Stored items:
Content starts

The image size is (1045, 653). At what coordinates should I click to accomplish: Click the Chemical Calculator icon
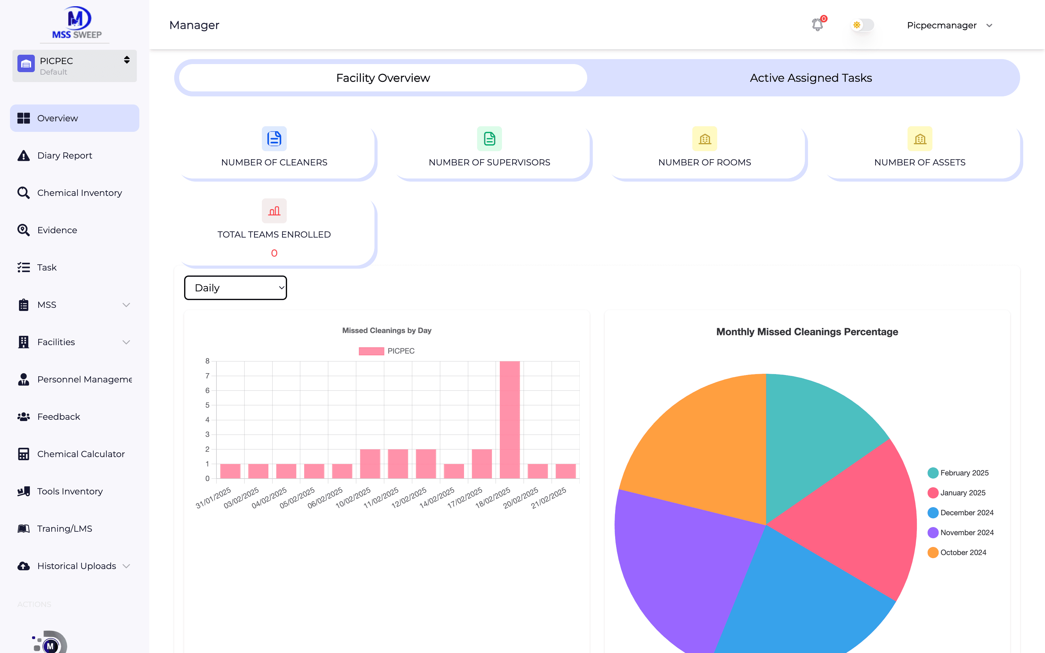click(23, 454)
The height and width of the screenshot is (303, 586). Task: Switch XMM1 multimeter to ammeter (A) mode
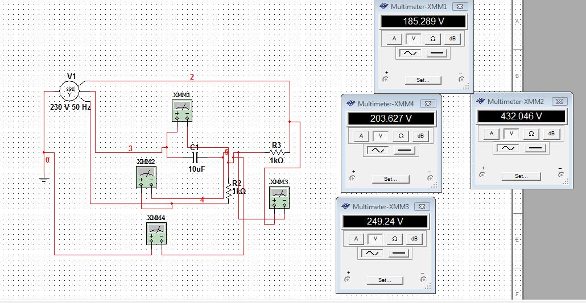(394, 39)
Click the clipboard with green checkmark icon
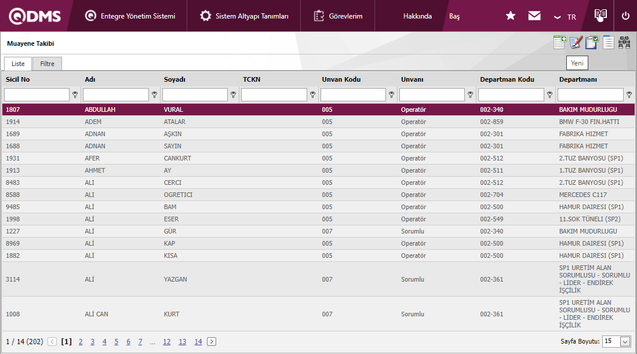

Content ends

→ **WHAT YOU HAVE TO DO**
Verbatim copy without images: write the records above out in full.

→ **TASK RESULT**
The image size is (1045, 653). At what coordinates should I click to accomplish: Click the Chemical Calculator icon
click(23, 454)
The height and width of the screenshot is (303, 586). Task: Switch XMM1 multimeter to ammeter (A) mode
(394, 39)
Click the clipboard with green checkmark icon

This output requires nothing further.